Once you have Cryptofeed installed, you can start gathering live data. Here's a quick example to get live trade data from the Coinbase exchange:


from cryptofeed import FeedHandler
from cryptofeed.exchanges import Coinbase
from cryptofeed.defines import TRADES

async def trade(feed, pair, order_id, timestamp, side, amount, price):
    print(f"Exchange: {feed}, Pair: {pair}, Side: {side}, Amount: {amount}, Price: {price}")

fh = FeedHandler()
fh.add_feed(Coinbase(channels=[TRADES], pairs=['BTC-USD'], callbacks={TRADES: trade}))
fh.run()

This script collects live trade data for the BTC-USD pair on Coinbase and prints it to the console.

2. Fetching Historical Data

Cryptofeed also allows you to access historical data, though it requires using integrations with other libraries such as Arctic:


from cryptofeed.backends.arctic import ArcticREST
from cryptofeed import Cryptofeed

arbic_inst = ArcticREST()
cf = Cryptofeed({'arctic': arbic_inst})
data = arbic_inst.historical(exchange='BINANCE', base='BTC', quote='USD', start='2021-01-01', end='2021-01-31', timeframe='1m')

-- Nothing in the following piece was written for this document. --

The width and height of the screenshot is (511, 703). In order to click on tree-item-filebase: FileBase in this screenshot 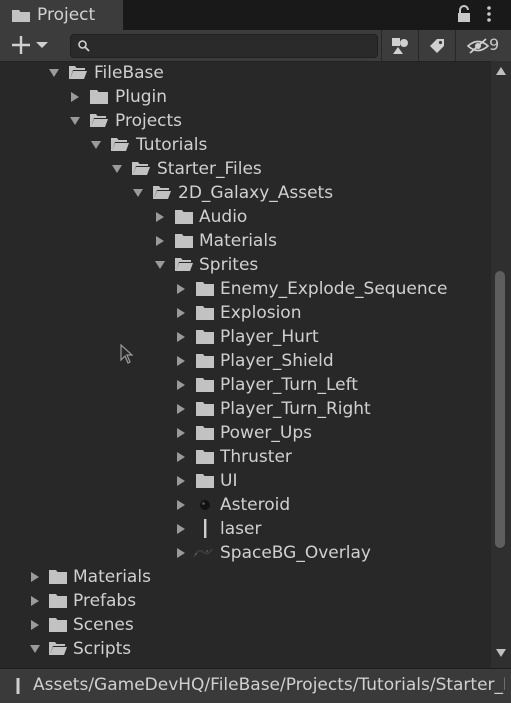, I will do `click(245, 73)`.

Ensure you have the necessary database and API access set up to retrieve such data.

Conclusion

With Cryptofeed, the complex task of accessing and managing multi-exchange data becomes significantly simpler. Whether you want live feeds or historical data, this tool provides the functionality and flexibility needed for effective market data handling. Following the steps outlined here, you've set up both real-time and historical data feeds, ready to integrate into your financial applications and analyses. Always refer to the official documentation for the most up-to-date installation and usage instructions.